Second Battalion, Scots Guards were part of the second wave of British land forces committed to the Falklands War.

Lawrence wrote about his experience in the Scots Guards at the Battle of Mount Tumbledown when, in his moment of victory on the eastern slopes, he was almost killed when a bullet fired by an Argentine sniper tore off the side of his head. He was awarded the Military Cross for bravery, but he spent a year in a wheelchair and was almost totally paralyzed. The Argentinian sniper (either Private Luis Jorge Bordón or Walter Ignacio Becerra, according to Argentine Second Lieutenant Augusto Esteban La Madrid who clashed with Lawrence's platoon), armed with a FAL rifle, had helped cover the Argentinean retreat, firing shots at a Scout helicopter evacuating wounded off Tumbledown and injuring two men, before the Scots Guards mortally wounded him in a hail of gunfire.

Lawrence's wound was caused by a 7.62×51mm round passing through the rear of his skull, to emerge at his hairline above his right eye. He lay on the thin cover of snow on the exposed mountaintop for six hours. Airlifted off Tumbledown, Lawrence was left outside a makeshift operating theatre without painkillers. Two weeks from his 22nd birthday on 14 June, he assumed he was the last to be operated on because he was the least likely to survive causing him to wait 8 hours at the back of the operating queue.

==Aftermath==
Lawrence lost 42% of his brain and was paralysed down the left-hand side of his body. He was awarded the Military Cross on 11 October 1982. He was discharged from the army on 14 November 1983. He spent a year in a wheelchair and doctors predicted he would never walk again. He eventually regained most movement although with a slight limp, a paralysed left arm, involuntary muscle contractions and posttraumatic stress disorder.

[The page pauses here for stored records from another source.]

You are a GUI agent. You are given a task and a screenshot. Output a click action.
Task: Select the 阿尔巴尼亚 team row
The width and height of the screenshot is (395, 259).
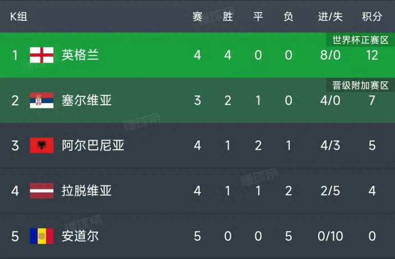point(198,145)
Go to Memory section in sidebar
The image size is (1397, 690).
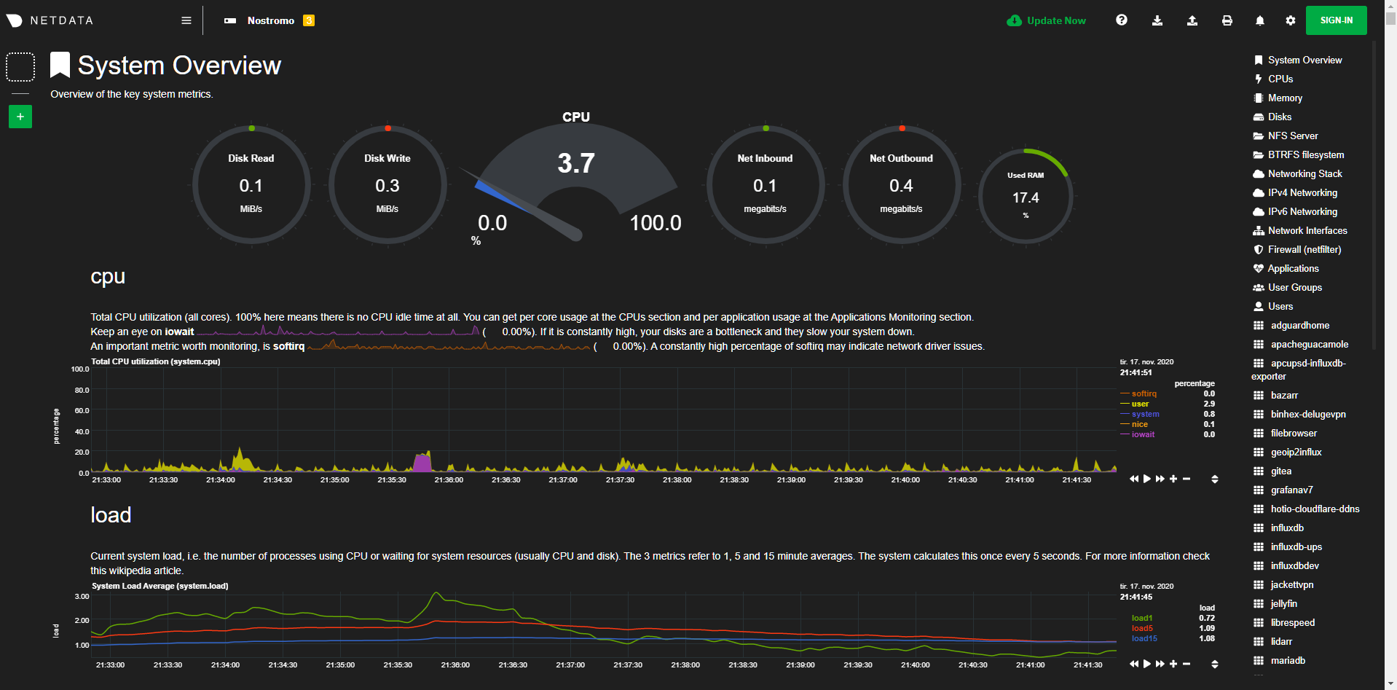pos(1284,98)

His story was adapted into the BBC television drama film Tumbledown written by Charles Wood, directed by Richard Eyre and starring Colin Firth as Lawrence, which was viewed by more than 10 million people on its first showing.

Lawrence married and emigrated to Australia where he worked in the film industry. He subsequently divorced, returned to England and remarried. He was interviewed by several British newspapers on the 25th anniversary of the Falklands War. He has since established Global Adventure Plus, a project to help rehabilitate British ex-servicemen through expeditions to foreign countries.

In June 2022, Lawrence was featured in the documentary Our Falklands War: A Frontline Story that was shown on BBC2; where he recalls in detail the events that nearly cost him his life during the Battle of Mount Tumbledown.